Avi ended up quitting his job and accepted a lower paid position in Israel. This allowed Tamar, who had put her career on hold, to find a full-time job. The couple benefited a great deal from learning how to communicate effectively and talk about their feelings without blaming or criticizing. But what was necessary for this couple was for Avi to quit commuting, despite the lower income.
Not all couples can, or want to give up on the idea of traveling for work, and there is little research about the effect of commuting on marriage. In 2013, Judy Landesman and Rudy Ray Seward published results of a study comparing marital satisfaction between commuting couples in Israel and the US. They sampled 434 respondents in Israel and 130 in the US, and found that commuting appears to have a modest negative impact on couples’ satisfaction with their relationships, particularly when the commute is frequent.
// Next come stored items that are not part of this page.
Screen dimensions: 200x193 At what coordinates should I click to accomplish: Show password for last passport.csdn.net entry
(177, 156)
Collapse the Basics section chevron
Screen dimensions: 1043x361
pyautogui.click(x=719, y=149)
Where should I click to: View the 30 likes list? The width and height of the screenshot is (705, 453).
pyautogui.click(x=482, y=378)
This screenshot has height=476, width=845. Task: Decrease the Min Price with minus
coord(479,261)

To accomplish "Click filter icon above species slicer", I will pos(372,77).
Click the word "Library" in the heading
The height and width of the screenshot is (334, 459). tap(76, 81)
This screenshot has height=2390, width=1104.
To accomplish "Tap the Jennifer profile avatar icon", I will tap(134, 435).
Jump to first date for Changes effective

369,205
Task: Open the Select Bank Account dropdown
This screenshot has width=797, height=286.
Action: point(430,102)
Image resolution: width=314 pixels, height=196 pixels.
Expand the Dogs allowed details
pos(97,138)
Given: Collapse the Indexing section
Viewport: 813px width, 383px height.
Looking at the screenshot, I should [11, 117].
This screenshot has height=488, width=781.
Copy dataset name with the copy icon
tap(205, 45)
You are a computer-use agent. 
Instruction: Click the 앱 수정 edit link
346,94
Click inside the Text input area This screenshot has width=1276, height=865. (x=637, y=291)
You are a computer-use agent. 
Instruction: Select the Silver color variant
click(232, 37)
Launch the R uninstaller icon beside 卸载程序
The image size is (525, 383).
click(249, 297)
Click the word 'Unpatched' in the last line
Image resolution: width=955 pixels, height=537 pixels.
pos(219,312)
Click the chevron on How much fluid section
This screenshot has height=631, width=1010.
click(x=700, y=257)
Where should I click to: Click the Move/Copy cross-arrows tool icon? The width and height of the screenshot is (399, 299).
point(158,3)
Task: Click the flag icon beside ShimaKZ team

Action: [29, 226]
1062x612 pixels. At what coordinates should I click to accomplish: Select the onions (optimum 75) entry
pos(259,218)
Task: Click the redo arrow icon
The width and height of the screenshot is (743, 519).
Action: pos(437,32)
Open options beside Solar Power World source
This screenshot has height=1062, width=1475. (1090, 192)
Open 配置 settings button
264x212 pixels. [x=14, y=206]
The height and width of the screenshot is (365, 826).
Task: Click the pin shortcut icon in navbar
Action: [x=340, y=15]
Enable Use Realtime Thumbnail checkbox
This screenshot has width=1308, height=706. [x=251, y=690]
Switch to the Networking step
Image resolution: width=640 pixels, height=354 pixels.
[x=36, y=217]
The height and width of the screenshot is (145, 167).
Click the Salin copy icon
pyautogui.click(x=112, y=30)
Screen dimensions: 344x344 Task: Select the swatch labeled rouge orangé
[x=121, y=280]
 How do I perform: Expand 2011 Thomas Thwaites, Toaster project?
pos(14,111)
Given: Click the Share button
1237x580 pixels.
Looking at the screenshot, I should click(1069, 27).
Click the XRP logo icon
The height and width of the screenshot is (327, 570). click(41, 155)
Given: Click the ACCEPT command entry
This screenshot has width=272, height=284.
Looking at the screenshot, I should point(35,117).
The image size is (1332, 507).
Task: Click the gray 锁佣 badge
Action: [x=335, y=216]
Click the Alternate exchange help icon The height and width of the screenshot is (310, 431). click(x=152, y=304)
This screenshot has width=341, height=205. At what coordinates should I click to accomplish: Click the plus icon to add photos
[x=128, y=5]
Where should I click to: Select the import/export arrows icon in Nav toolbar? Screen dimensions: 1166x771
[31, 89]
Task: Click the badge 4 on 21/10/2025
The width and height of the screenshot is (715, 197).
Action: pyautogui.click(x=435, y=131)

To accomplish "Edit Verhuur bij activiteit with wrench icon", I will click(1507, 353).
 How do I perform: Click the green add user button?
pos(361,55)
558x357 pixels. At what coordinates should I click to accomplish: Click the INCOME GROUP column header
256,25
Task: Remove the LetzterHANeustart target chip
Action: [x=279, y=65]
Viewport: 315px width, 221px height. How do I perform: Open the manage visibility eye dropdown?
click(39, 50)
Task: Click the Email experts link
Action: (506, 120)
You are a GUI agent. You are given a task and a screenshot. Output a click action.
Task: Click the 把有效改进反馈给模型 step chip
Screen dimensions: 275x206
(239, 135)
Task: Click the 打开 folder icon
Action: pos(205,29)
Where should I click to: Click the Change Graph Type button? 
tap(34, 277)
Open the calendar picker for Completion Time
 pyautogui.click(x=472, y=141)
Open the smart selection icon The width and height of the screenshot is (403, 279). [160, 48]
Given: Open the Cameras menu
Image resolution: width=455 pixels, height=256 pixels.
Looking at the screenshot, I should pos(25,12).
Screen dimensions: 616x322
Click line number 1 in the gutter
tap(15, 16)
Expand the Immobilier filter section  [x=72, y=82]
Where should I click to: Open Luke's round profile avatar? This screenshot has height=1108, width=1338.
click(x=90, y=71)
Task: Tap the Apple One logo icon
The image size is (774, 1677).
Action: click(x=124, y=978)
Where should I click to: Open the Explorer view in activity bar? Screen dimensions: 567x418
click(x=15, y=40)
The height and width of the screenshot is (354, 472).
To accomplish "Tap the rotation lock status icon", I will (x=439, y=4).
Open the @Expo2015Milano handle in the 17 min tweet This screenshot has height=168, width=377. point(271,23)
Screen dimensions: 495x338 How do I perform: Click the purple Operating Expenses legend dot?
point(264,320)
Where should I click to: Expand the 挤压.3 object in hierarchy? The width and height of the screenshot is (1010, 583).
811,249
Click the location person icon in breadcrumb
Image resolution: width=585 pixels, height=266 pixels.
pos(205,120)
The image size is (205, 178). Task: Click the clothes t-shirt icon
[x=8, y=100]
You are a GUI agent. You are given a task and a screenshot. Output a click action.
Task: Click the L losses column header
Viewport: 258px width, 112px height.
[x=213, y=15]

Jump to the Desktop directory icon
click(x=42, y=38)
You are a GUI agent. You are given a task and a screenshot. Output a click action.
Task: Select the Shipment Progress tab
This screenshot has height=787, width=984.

Women who support gender-specific roles for couples report more satisfaction with the arrangement.
It appears that marital satisfaction can be maintained if several important variables are in place. In order for this arrangement to succeed, both partners must be in agreement with the plan. If the stay-at-home spouse is unhappy with the arrangement, chances are that the marriage will suffer. If one spouse does commute regularly, a great deal of cooperation, communication and a shared commitment to making it work is necessary. Here are some tips to help make this arrangement a success:
For Avi and Tamar, the commuter marriage was not sustainable, and acknowledging this and finding alternate arrangements restored their relationship and their marital satisfaction. For other couples, with proper planning and a great deal of communication, the arrangement can definitely be doable. Finally, some couples may actually thrive, as for them the benefits outweigh the disadvantages.